In Python we can also give a name like happyBirthdayEmily
, and
associate the name with whole song by using a
function definition. We use the Python def
keyword, short for
define.
Read for now:
1 2 3 4 5 | def happyBirthdayEmily(): #program does nothing as written
print("Happy Birthday to you!")
print("Happy Birthday to you!")
print("Happy Birthday, dear Emily.")
print("Happy Birthday to you!")
|
There are several parts of the syntax for a function definition to notice:
Line 1: The heading contains def
, the name of the function,
parentheses, and finally a colon. A more general syntax is
def
function_name():
Lines 2-5: The remaining lines form the function body and are indented by a consistent amount. (The exact amount is not important to the interpreter, though 2 or 4 spaces are common conventions.)
The whole definition does just that: defines the meaning of the
name happyBirthdayEmily
, but it does not do anything else yet -
for example, the definition itself does not make anything be
printed yet. This is our first example of altering the order of
execution of statements from the normal sequential order.
Note
The statements in the function definition are not executed as Python first passes over the lines.
The code above is in example file birthday2.py
. Load it in Idle
and execute it from there. Nothing should happen visibly. This is
just like defining a variable: Python just remembers the function
definition for future reference.
After Idle finished executing a program, however, its version of the Shell remembers function definitions from the program.

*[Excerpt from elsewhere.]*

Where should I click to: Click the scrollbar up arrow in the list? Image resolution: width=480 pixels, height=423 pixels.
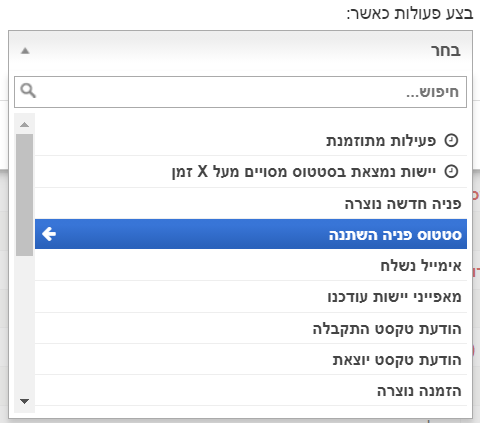(25, 125)
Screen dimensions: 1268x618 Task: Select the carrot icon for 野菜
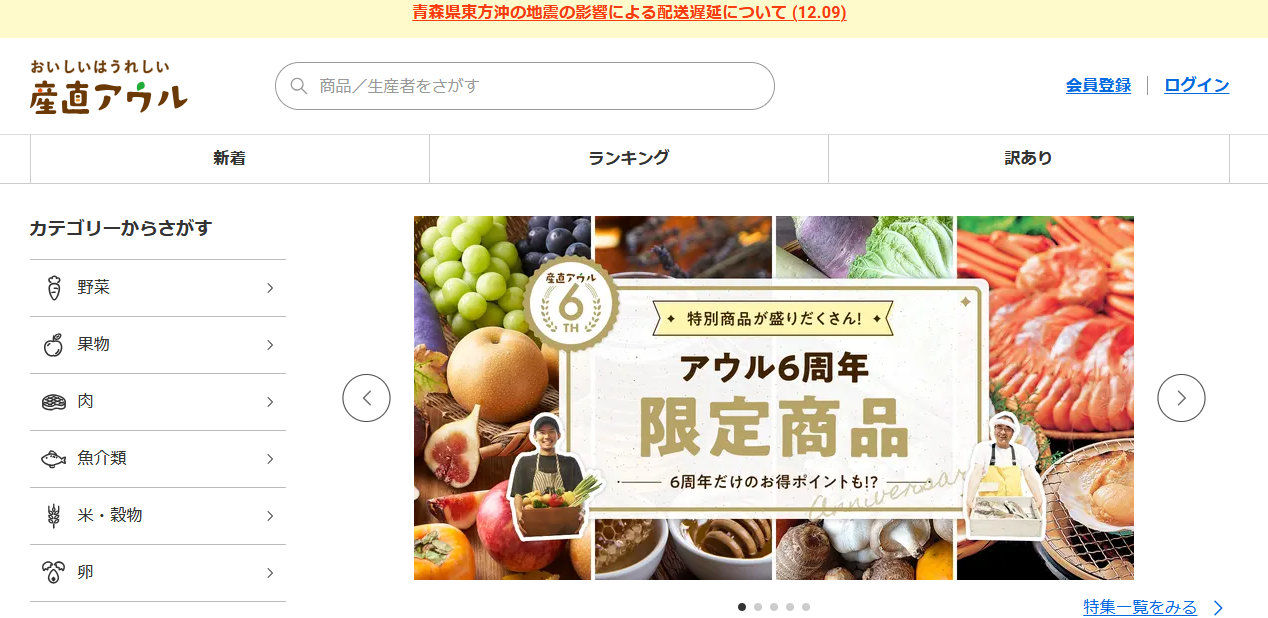tap(54, 288)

In the Idle Shell (not the editor), enter
happyBirthdayEmily
The result probably surprises you! When you give the Shell an identifier, it tells you its value. Above, without parentheses, it identifies the function code as the value (and gives a location in memory of the code). Now try the name in the Idle Shell with parentheses added:
happyBirthdayEmily()
The parentheses tell Python to execute the named function rather than just refer to the function. Python goes back and looks up the definition, and only then, executes the code inside the function definition. The term for this action is a function call or function invocation.
Note
In the function call there is no
def
, but there is the function name followed by parentheses.
function_name()
In many cases we will use a feature of program execution in Idle: that after program execution is completed, the Idle Shell still remembers functions defined in the program. This is not true if you run a program by selecting it directly in the operating system.
Look at the example program birthday3.py
. See it just adds two
more lines, not indented. Can you guess what it does? Try it:
1 2 3 4 5 6 7 8 9 10 | '''Function definition and invocation.'''
def happyBirthdayEmily():
print("Happy Birthday to you!")
print("Happy Birthday to you!")
print("Happy Birthday, dear Emily.")
print("Happy Birthday to you!")
happyBirthdayEmily()
happyBirthdayEmily()
|
The execution sequence is different from the textual sequence:
- Lines 3-7: Python starts from the top, reading and remembering the definition. The definition ends where the indentation ends. (The code also shows a blank line there, but that is only for humans, to emphasize the end of the definition.)
- Line 9: this is not indented inside any definition, so the
interpreter executes it directly, calling
happyBirthdayEmily()
while remembering where to return. - Lines 3-7: The code of the function is executed for the first time, printing out the song.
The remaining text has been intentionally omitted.